Back at home, hooray, hooray!  The kits have run outside, I have Antiques Roadshow on, and I've checked my e-mail again.  I have to return a phone call to a possible new client, and to an established client wanting to know about Christmas.  I left Lynn's after I got word that she was on her way home from DIA.  Besides cleaning my apartment and doing laundry, all I need to do tomorrow is walk the red kids.  .....  I was disappointed by all but three of my collegiate football teams and by all the pros, except the Packers.  It did seem really strange to see Major Wright tackle Percy Harvin Sunday night, as they both used to play for the Gators.

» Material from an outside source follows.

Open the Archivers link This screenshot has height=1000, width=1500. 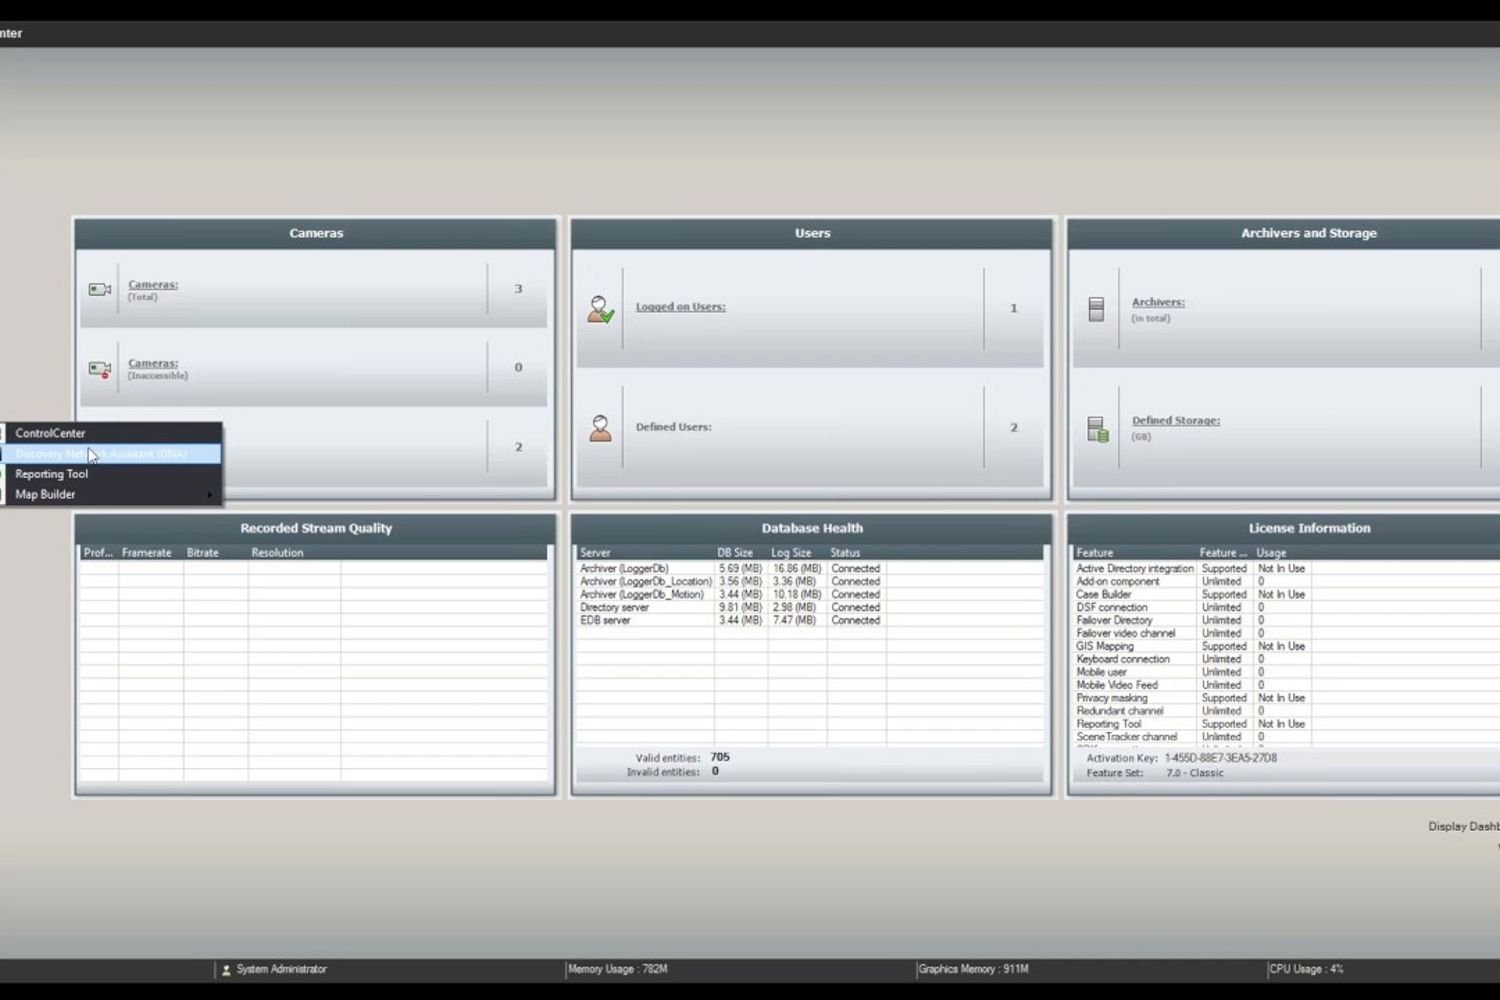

The Breeders Cup is coming closer - November 4 and 5, at Churchill Downs.  After the fiasco with Life At Ten in the Distaff race last year, there are new rules in place for jockeys, trainers, stewards, and veterinarians.  After the warm-up, the second betting choice, Life At Ten's  jockey told Jerry Bailey on ESPN that the filly hadn't warmed up the way she usually did, and that she felt wrong, or strange.  The jockey did not report this to the vet at the gate, nor to a steward.  ESPN sent the video and voice clip to the steward's by their own volition.  Life At Ten did not run well at all, and the jockey didn't try to whip her, knowing something was wrong.  She finished last.  The trainer said she had an allergic reaction to the Salix (lasix) she was given prior to the race.  Bettors lost money, and the public and Churchill Downs authorities were not happy.  The jockey and senior steward John Veitch were charged with "violating the rules of racing" by the Kentucky Horse Racing Commission.  The jockey did not admit wrong-doing, and paid a $10,000 fine.  The case against John Veitch has yet to be decided, but both sides have run up over $100,000 in legal fees. 
The outcome is that a new set of rules and regulations regarding the reporting of questions regarding the the horse's health has been put into place.  The new measures include:
--Establishment of a Communications Command Center at Churchill Downs, staffed by a KHRC employee who is also an accredited steward. The Communications Command Center will monitor all radio channels used by the veterinary team and track personnel, television broadcasts, simulcast and on-track feeds;
--Designating one of the three stewards to be in the paddock during saddling for each race;
--Instituting easily identifiable uniforms with the words VET TEAM in large block letters for both the KHRC and Breeders’ Cup veterinarian team members to aid race participants;
--Inclusion of the stewards and representatives of the Jockeys’ Guild in a pre-event television production meeting; and,
--Advance meetings with the Jockeys’ Guild regarding on-track veterinary team and pre-race communications protocols.